Provided material –
↓
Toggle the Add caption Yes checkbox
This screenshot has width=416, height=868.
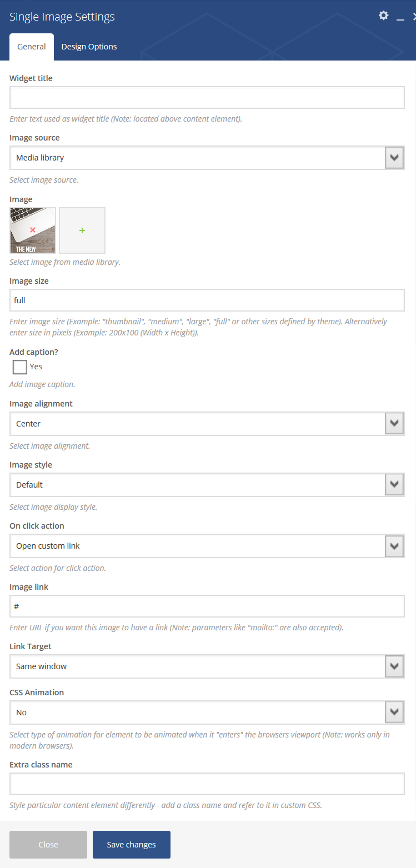pyautogui.click(x=20, y=367)
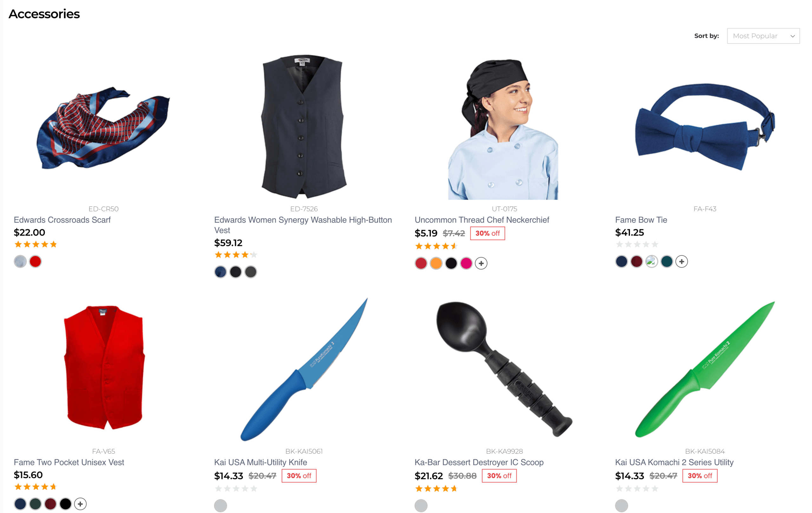Open Kai USA Komachi 2 Series Utility link
The image size is (812, 513).
pos(674,462)
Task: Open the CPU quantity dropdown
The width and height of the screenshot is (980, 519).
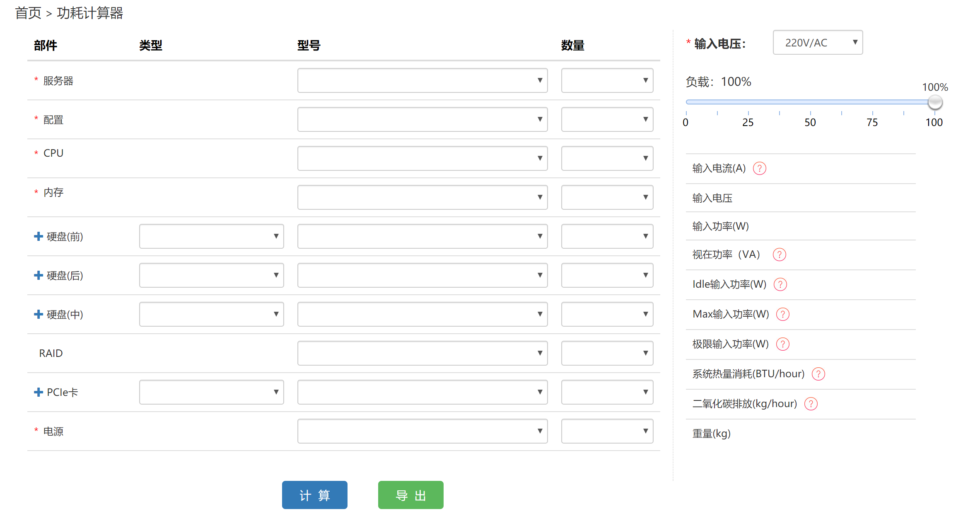Action: pyautogui.click(x=607, y=158)
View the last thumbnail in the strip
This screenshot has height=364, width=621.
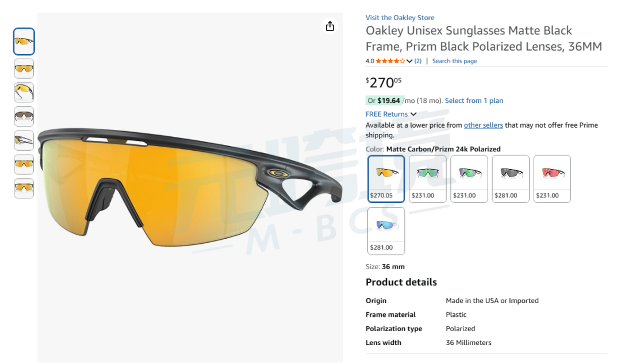point(24,189)
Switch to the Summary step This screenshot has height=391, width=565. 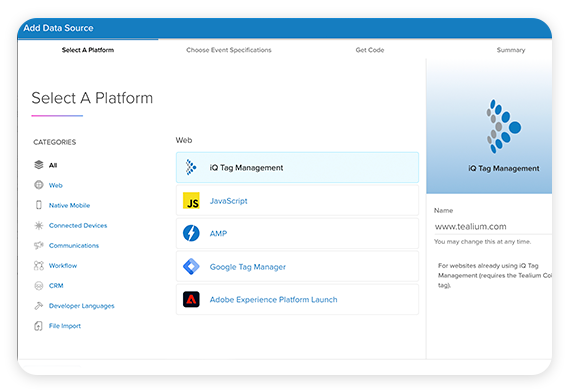[511, 50]
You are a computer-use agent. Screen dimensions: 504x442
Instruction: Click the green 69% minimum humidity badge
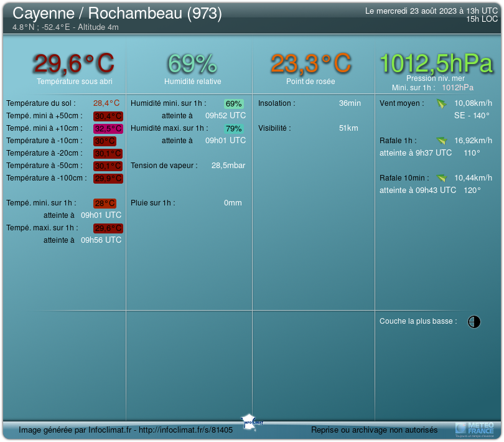click(234, 104)
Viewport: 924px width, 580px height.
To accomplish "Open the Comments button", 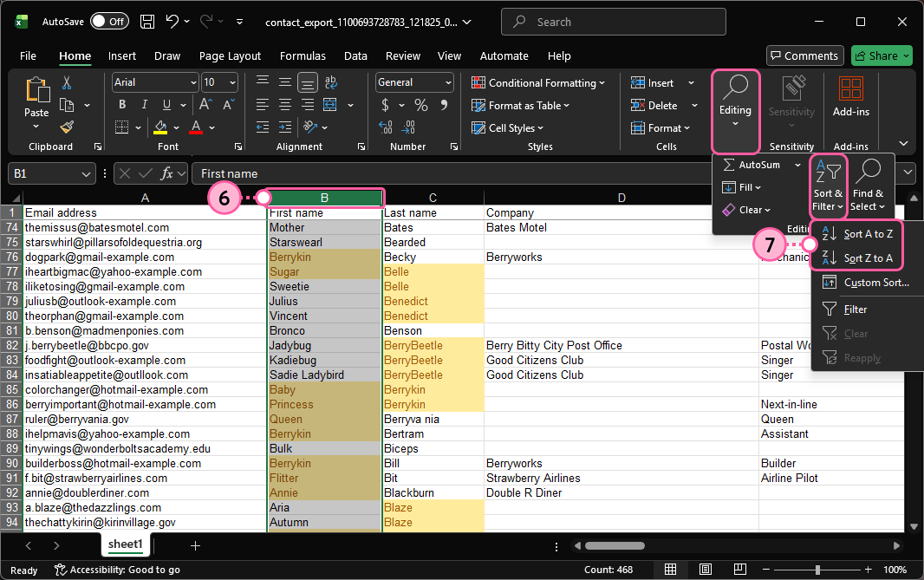I will [x=805, y=55].
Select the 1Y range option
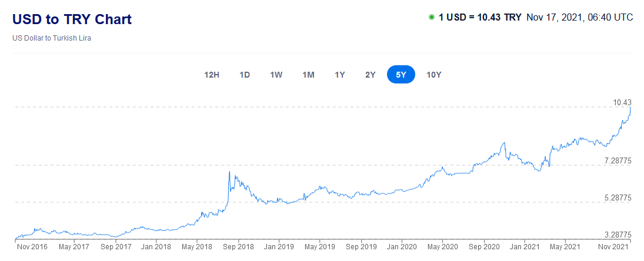Screen dimensions: 644x261 point(340,75)
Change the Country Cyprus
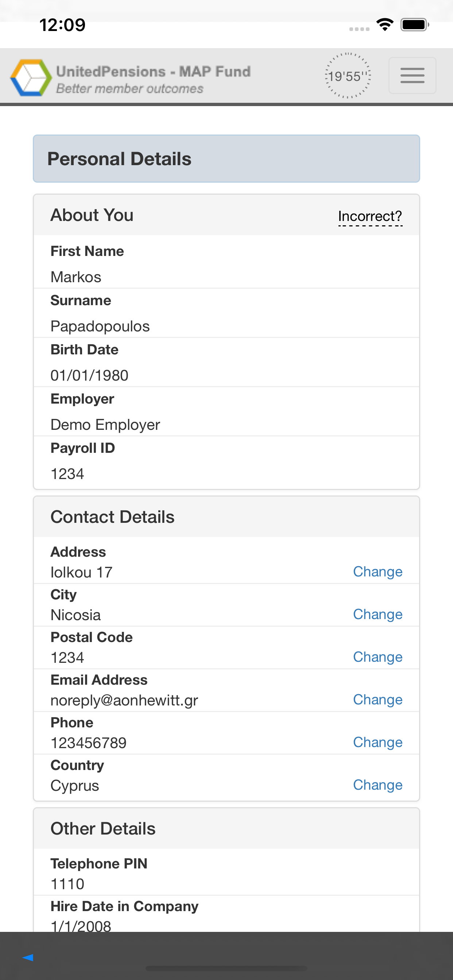 click(377, 784)
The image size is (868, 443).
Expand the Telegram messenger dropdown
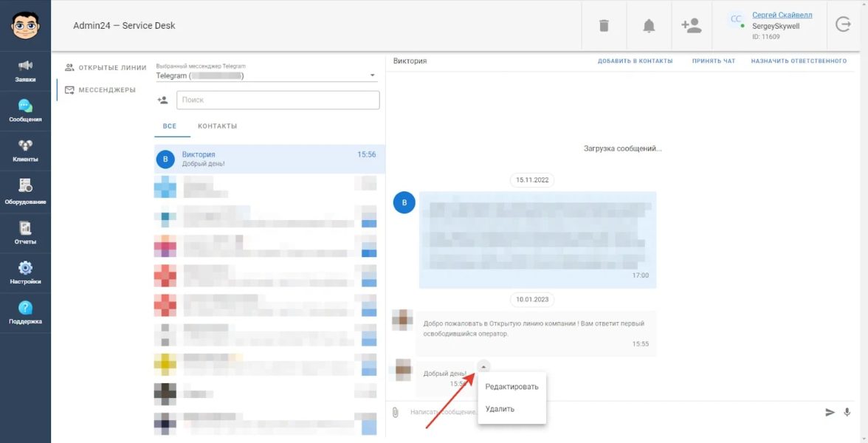pos(372,75)
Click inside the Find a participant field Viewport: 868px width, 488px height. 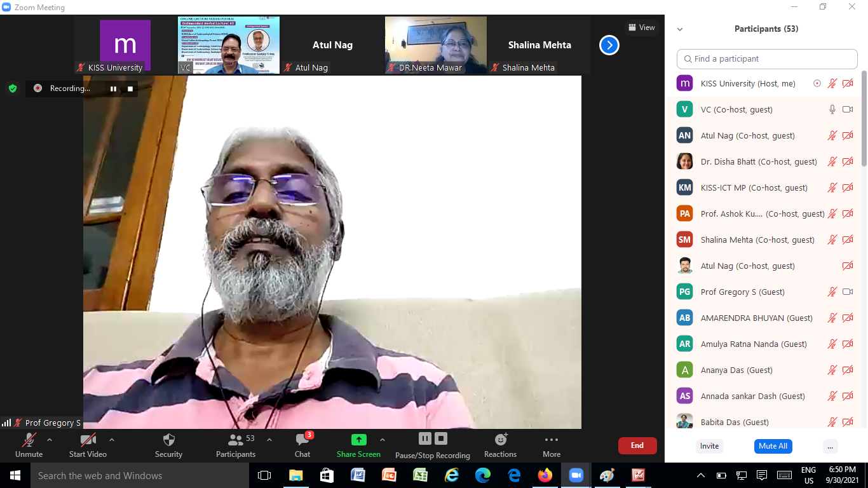point(766,58)
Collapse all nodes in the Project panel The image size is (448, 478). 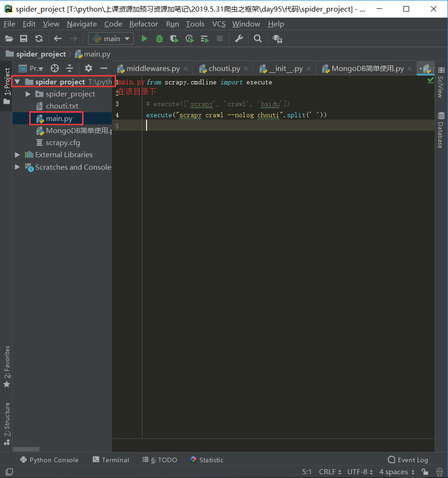click(70, 68)
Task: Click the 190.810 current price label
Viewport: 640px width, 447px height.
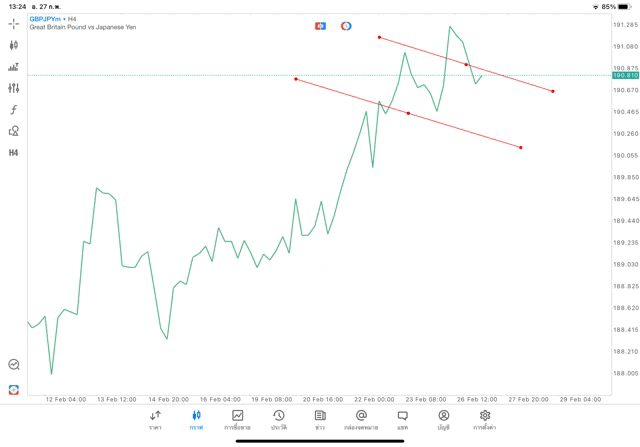Action: coord(625,75)
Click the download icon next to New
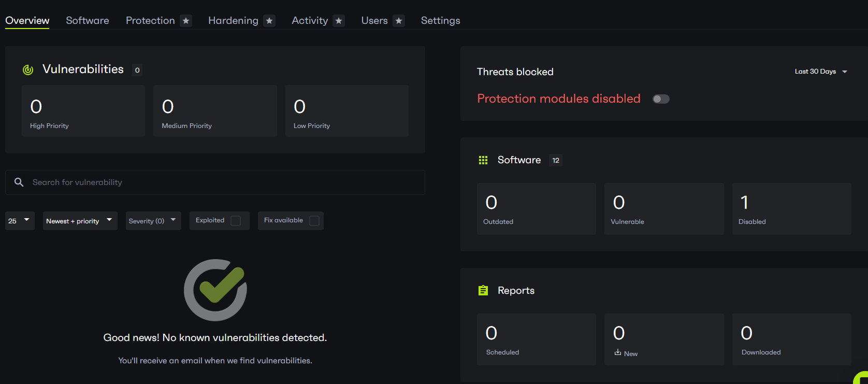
↑
Problem statement –
What lines of the material above hold the string "Task"? Please copy them.

Your response –
Task: Open the CPU quantity dropdown
Task: Click the 190.810 current price label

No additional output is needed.